第241章
大明朝的清晨,陽光懶洋洋地灑在應天的街頭巷尾,空氣裡還帶著點昨夜酒宴的餘味。
藍玉揉著宿醉未消的太陽穴,坐在自家院子裡,端著一碗醒酒湯咕咚咕咚灌下去,嘴裡嘀咕著:“昨兒喝得太猛,頭疼得跟被誰拿錘子敲了一宿似的。”
他剛放下碗,就聽見傅友德那慢條斯理的聲音從旁邊飄過來:“離間計的事兒,你不是想知道嗎?我給你講講!”
藍玉一聽這話,眼睛刷地亮了,像是餓了好幾天的大狗瞧見了骨頭。他可是大明軍中第一猛將,自視甚高,眼高於頂,能讓他感興趣的事兒還真不多。
他拍了拍大腿,咧嘴一笑:“快說快說,別賣關子!”語氣裡透著幾分急不可耐,手指敲著桌子,發出“咚咚”的輕響,像在催促個磨蹭的老牛。

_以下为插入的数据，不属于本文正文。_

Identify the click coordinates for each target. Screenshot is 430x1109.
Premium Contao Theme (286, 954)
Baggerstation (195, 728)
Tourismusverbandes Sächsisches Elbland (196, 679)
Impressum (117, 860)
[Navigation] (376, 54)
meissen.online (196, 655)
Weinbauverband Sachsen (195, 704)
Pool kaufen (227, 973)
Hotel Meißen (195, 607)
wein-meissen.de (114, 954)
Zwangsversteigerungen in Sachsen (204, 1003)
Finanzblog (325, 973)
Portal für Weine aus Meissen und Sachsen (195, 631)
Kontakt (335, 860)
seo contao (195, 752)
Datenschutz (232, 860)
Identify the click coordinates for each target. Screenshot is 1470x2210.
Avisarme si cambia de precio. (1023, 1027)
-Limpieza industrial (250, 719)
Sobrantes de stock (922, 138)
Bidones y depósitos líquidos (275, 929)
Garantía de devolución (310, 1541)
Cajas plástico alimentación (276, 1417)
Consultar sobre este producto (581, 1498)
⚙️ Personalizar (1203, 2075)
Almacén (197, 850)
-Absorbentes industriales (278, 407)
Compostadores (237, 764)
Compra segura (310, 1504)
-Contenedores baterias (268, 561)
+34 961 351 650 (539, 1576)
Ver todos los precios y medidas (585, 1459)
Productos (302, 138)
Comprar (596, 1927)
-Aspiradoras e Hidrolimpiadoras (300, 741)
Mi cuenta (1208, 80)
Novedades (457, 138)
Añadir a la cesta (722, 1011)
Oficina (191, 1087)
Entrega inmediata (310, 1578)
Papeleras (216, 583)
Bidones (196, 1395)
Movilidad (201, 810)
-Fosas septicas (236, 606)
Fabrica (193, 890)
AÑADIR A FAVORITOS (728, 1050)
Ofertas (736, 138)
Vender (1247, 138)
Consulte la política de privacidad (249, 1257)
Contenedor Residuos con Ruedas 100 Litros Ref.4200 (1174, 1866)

傅友德也不弔他胃口,慢悠悠地把整個離間計全盤托出,講得那叫一個眉飛色舞。
藍玉越聽越驚,眼睛瞪得跟銅鈴似的,嘴巴張得能塞下一個雞蛋:“這......這小子還真有兩下子!”
他猛地一拍桌子,震得桌上的茶碗跳了跳,“第一次離間計還沒完,又套了個第二次,愣是讓敵人自己撞進真相的坑裡,這心眼兒也太毒了吧!”
他頓了頓,眯著眼瞧了傅友德一眼,“難怪你這老狐狸這麼有自信,這計策,嘖嘖,簡直是殺人不見血啊!”
“可不是嘛!”傅友德笑得一臉得意,端起茶杯抿了一口,“我還真是小看了那小子,朱允熥這腦子,轉得比風車還快!”
他放下杯子,眼神里閃著幾分欣賞,像個老教師誇自家得意門生。
藍玉靠在椅背上,摸了摸下巴,嘀咕道:“哼,我還以為他就靠嘴皮子厲害,沒想到還有這手腕!”
他頓了頓,嘴角一撇,“不過,就算離間計再毒,我這老骨頭還是有點不服氣!”
他可是大明軍方第一人,戰場上殺敵無數,哪能這麼輕易被個毛頭小子折服?
傅友德瞧他那副不服氣的模樣,起身四下瞅了瞅,揮手屏退了周圍的侍女和下人,壓低聲音,像個地下黨接頭似的:“現在你我二人的前路已經明擺著了。”
他湊近了點,語氣裡透著幾分神秘,眼神里卻帶著一絲狡黠。
“啥前路?”藍玉皺了皺眉,端起茶杯喝了一口,茶水順著嘴角流下來,他隨手一抹,滿臉疑惑。
“黃子澄那幫文官不是整天嚷嚷什麼‘狡兔死走狗烹’嗎?還說什麼皇帝早晚會對咱們這些武將下手,功高震主啥的!”
傅友德冷笑一聲,語氣裡滿是嘲諷,“這話聽著就跟放屁似的,可李善長的事兒不就擺在眼前?”
藍玉一聽這話,嗤笑一聲,差點沒把嘴裡的茶噴出來:“功高是肯定的,可震主?笑話!坐在龍椅上的是朱元璋,從乞丐爬到皇帝的狠角色,什麼樣的功勞能震住他?他要是怕這個,早把自己震下去了!”
他擺擺手,滿臉不屑,“那幫文官就是吃飽了撐的,整天瞎嚷嚷!”
“話是這麼說,可李善長的事兒你不能當沒看見吧?”傅友德眯著眼,語氣沉了沉,像在提醒個粗心的學生。
“李善長那是活該!”藍玉大手一揮,聲音洪亮得像打雷,“那老小子睚眥必報,心眼兒比針尖還小,壓根兒沒宰相的胸襟!皇上念他多年跟隨才給了他那位置,結果呢?矇蔽聖聽,還跟胡惟庸搞什麼謀反,自作孽不可活!”
他冷哼一聲,端起茶杯又灌了一大口,茶水濺了點出來,灑在袍子上,他也不在意。